Why are most audio power supplies unregulated?

[fubar.gr]

Many (most ?) audio amplifier power supplies are of the unregulated type (transformer, rectifier bridge and capacitors). Since there's no voltage regulator, they use a ton of capacitors to keep ripple low.

I did a google search on the topic and found some claims that unregulated PSUs sound better, accompanied with other audiophoolery claims, so I can't take them seriously.


So what is the real reason for using unregulated power supplies?

[SeanB]

It is cheaper, and if the amplifier PSRR is good enough it will not have any difference on what it provides as drive to the speakers. As well it reduces power dissipated in regulators that have to have a higher power rail than the amplifier output stage in order to do regulation, and you save on having the high power regulators as well.
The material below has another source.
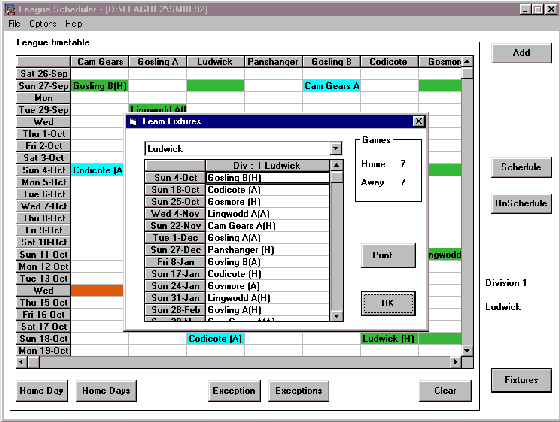Click the Exceptions button
The image size is (560, 422).
(299, 391)
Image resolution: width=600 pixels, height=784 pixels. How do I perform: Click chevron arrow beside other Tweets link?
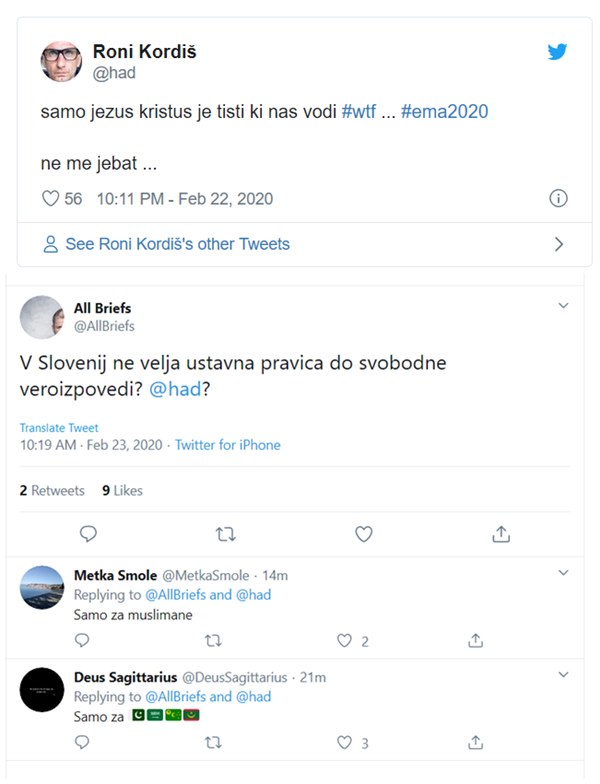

If for example your amplifier will operate on 30v rails then the unregulated rail only needs to give 30V unloaded. If you add regulators you will need a supply to them of possibly 35-40V to give the required regulated supply, and if you are driving an 8R load with 75W ( doable with a 30V supply), you will need to only have a transformer that can deliver around 100VA to the bridge rectifier. If you have regulators the power needed goes up to around 120VA, which is a bigger transformer, plus an extra 30W or so of heat in a heatsink as well on the power devices.



Shoot, just thinking Deja Vu again with this topic.

[German_EE]

The short answer, because they don't need to be regulated.

Most audio equipment (and I'm also thinking of battery operated equipment here) works without regulation because nothing has been designed to tight tolerances, amplifiers designed for 9V will work just as well at 8V or 7V but might start to distort once you reach 6V or so. Mains powered equipment is the same and a power amplifier with a 25V supply will happily still work at 20V but at slightly lowered output.

The same applies at RF. Look at a schematic diagram of a tube power amplifier and there will be an HT supply of 2000-3000V which is unregulated, mainly because regulation at these voltages can be difficult. Any amplifier will keep going as the supply continues to reduce until the bias voltage falls out of specification, after which it will start to distort.

[Mark Hennessy]

There is a whole bunch of sane reasons why unregulated power supplies are the best bet in a sensibly designed product. Rather than regurgitate it all here, check out this book:

http://www.unge.gq/ftp/biblioteca%20digital/Amplificadores/Audio%20Power%20Amplifier%20Design%20Handbook.pdf

Chapter 8 deals with this issue. But it's worth digesting the whole thing - it's a fantastic resource.

[bigsky]

Do remember that larger amplifiers require substantial power supplies - up to a few kw rating - the cost of regulating these would be substantial.

An old sound engineer once told me that sonic differences between different audio amplifiers only really become noticeable when they are running flat out. I think this was a wise statement as that is what stresses the design. In such circumstances, there could be some merit in the claim that unregulated supplies result in better sound. I expect that an unregulated supply would have a better transient response than the equivalent regulated supply.

(Amplifier amplifier design invariably involves engineering compromises, especially at higher powers. Audio signals are highly dynamic and it is seldom appropriate to design an amplifier, including the PSU, based on a constant sine wave signal).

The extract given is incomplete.